Wednesday, December 14, 2005

The Cardinal Virtues of American Regions: the South

Have you ever noticed that there are social traits that are especially prized in certain regions of America? In my post-collegiate travels through a considerable range of America, I've noticed the existence of a "cardinal virtue" in each major region of the country. Today, we look at the South's defining cultural trait--not its only trait, of course, but its defining trait as compared to other geographic areas of the country. We look at the advantages and disadvantages of the South's cardinal virtue.

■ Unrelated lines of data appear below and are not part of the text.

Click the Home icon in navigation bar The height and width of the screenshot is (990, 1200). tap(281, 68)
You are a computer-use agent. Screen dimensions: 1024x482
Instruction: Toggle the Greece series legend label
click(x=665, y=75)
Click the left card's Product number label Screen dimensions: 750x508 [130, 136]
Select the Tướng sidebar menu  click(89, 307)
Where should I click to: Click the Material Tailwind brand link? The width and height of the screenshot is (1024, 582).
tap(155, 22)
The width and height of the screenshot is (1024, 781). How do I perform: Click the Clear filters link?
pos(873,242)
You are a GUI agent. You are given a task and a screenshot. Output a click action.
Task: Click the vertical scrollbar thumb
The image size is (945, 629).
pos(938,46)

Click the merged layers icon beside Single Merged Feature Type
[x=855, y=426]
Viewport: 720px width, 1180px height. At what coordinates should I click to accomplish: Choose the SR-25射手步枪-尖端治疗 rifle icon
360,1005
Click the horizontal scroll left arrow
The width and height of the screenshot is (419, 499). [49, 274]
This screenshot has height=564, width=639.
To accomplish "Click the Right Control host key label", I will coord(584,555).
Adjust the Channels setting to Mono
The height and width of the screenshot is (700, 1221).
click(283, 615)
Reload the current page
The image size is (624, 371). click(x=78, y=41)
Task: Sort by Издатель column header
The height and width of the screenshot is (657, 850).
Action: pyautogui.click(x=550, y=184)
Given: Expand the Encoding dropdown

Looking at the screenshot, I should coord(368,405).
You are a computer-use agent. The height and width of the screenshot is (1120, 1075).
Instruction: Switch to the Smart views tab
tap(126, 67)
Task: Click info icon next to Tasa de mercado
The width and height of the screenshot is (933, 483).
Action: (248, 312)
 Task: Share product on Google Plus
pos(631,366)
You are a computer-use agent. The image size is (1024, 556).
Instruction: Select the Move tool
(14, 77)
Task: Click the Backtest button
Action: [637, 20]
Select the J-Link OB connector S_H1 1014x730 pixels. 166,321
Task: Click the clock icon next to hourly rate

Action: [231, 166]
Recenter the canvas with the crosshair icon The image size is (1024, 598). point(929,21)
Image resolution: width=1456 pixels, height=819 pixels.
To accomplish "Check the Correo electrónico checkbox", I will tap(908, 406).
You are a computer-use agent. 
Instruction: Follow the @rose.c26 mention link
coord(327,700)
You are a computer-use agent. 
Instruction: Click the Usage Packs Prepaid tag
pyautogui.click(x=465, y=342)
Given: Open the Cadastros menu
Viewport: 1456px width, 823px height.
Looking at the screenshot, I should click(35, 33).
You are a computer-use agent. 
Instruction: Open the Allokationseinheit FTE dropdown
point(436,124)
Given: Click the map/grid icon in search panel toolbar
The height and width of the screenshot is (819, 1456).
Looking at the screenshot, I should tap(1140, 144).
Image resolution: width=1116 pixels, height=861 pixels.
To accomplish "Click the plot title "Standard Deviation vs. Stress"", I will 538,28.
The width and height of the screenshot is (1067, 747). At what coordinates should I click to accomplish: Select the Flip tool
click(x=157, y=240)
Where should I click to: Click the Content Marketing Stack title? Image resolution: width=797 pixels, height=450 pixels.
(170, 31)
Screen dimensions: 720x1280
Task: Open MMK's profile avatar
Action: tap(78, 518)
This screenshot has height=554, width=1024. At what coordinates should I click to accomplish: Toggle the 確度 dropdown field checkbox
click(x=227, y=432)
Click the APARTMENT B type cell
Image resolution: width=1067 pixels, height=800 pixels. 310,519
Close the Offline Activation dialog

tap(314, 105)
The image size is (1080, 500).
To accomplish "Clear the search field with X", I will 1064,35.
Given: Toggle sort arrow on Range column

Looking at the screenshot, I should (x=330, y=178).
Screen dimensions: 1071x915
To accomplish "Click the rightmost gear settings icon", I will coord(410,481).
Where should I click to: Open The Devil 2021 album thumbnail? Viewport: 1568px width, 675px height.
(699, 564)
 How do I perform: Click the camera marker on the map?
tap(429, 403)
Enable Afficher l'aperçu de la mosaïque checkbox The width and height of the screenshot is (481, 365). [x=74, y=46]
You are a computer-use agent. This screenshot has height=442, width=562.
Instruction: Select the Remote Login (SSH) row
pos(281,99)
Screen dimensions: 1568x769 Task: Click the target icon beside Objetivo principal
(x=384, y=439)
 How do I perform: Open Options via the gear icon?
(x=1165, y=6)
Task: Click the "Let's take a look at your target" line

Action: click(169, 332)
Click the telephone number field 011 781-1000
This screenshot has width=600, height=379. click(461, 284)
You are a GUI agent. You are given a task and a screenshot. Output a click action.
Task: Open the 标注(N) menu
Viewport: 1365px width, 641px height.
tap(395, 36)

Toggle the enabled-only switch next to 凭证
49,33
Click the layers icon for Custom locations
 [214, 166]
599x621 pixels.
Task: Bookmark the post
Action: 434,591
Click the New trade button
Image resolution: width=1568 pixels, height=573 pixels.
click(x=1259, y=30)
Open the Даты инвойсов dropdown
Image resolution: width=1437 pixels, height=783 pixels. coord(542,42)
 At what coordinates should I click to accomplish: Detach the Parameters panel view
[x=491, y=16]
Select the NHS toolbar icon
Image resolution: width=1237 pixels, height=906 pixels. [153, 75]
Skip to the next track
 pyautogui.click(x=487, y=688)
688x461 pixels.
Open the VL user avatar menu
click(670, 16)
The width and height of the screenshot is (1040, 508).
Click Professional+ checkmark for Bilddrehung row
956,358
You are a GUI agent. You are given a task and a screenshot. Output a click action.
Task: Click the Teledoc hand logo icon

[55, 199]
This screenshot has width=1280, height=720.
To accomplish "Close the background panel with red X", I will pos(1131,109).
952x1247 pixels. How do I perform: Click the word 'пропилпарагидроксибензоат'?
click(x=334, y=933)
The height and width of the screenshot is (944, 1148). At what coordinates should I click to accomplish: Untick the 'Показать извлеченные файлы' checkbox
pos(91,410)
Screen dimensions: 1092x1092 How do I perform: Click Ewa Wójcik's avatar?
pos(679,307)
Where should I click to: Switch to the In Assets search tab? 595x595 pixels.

The people of the South are marked first and foremost by congeniality. They are an unfailingly polite people. I'm not sure how or when this developed historically. Perhaps the preeminence of politeness in the South developed from a more aristocratic culture fashioned by wealthy planters and tradesmen. Because the social structure of the South was for centuries top-down (as were other regions), in which a relatively small group of people dominated communities, the values they transmitted would undoubtedly take root in the regions under their watch. Aristocratic culture of all countries is generally known for its politeness and its esteem of decorum and social order. Such values would have diffused throughout Southern society as the elite of the region modeled and passed down such cultural virtues.

The politeness of the South comes through in numerous ways and is quite pleasant to behold. Men hold doors for ladies, say "yes Ma'am" to the waitress and postal clerk, and watch their language in mixed company. Women ask you how you are, smile at you, and call you "sweetheart" when taking your order. There is little hostile confrontation or public display of anger in the Southern areas I've inhabited. Southerners rarely seem to dress one another down and often bear with those making a fool of themself in a way more direct Northerners (think New Yorkers) often do not. Appearances are maintained, pleasantries are exchanged, and a sense of decorum and order prevails. All this is nice and pleasing.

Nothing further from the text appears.